As I mentioned above, I split the design into 6 printing plates. This may have been overly cautious, but since this was all so new to me (the weird size and the stock), I wanted to be sure everything printed properly. Obviously the solids needed to be separated from the text, so that's one blue plate right there. Perhaps I could have printed the large orange solid with the two smaller orange solids on one plate, but I wasn't sure if the Pearl, operating with only two rollers, would have the strength or the ink coverage capability for that, so that's two more plates, current total: three. The orange text plate makes four. Finally, the blue text was placed just far enough apart so that I thought it should be split into two sections as well for a grand total of six. Yikes, right?

:: PROBLEMS AND TASKS ::
(a) Reproduce the part of the passage on printing plates that opens with the words containing "As I mentioned" and closes with "six. Yikes, right?".
(b) Answer these questions from the passage on printing plates:
(i) Into how many printing plates was the design split?
(ii) How many rollers does the Pearl operate with?
(iii) Which plate brings the count to four?
The lines that come after this passage are separate material and are not part of it.

:: INFORMATION SHOWN ::
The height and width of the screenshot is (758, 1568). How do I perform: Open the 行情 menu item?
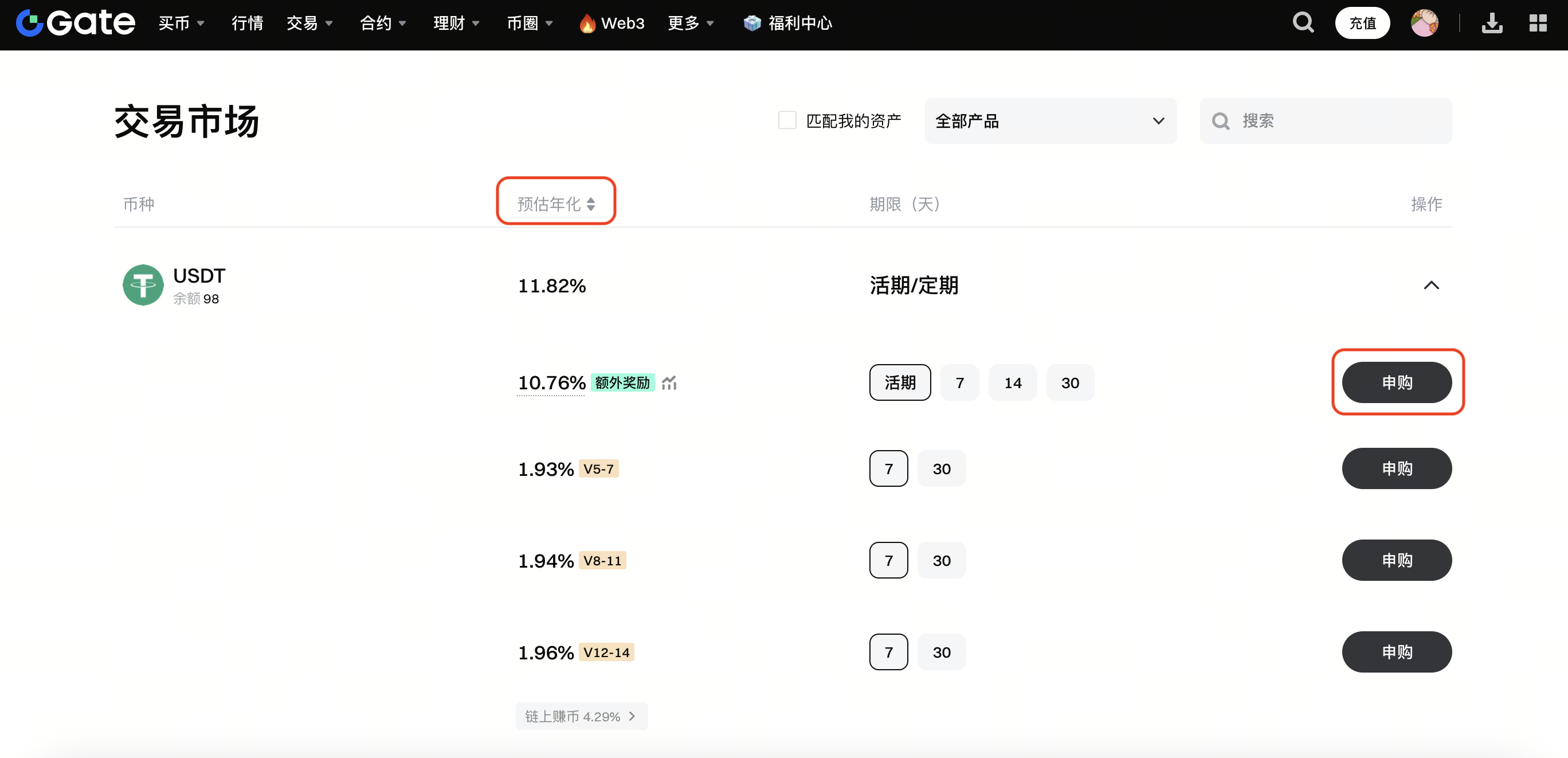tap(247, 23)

---

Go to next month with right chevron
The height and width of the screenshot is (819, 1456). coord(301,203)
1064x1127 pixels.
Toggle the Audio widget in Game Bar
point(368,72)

:: SOLUTION LIST ::
(a)
As I mentioned above, I split the design into 6 printing plates. This may have been overly cautious, but since this was all so new to me (the weird size and the stock), I wanted to be sure everything printed properly. Obviously the solids needed to be separated from the text, so that's one blue plate right there. Perhaps I could have printed the large orange solid with the two smaller orange solids on one plate, but I wasn't sure if the Pearl, operating with only two rollers, would have the strength or the ink coverage capability for that, so that's two more plates, current total: three. The orange text plate makes four. Finally, the blue text was placed just far enough apart so that I thought it should be split into two sections as well for a grand total of six. Yikes, right?

(b)
(i) Six.
(ii) Two.
(iii) The orange text plate.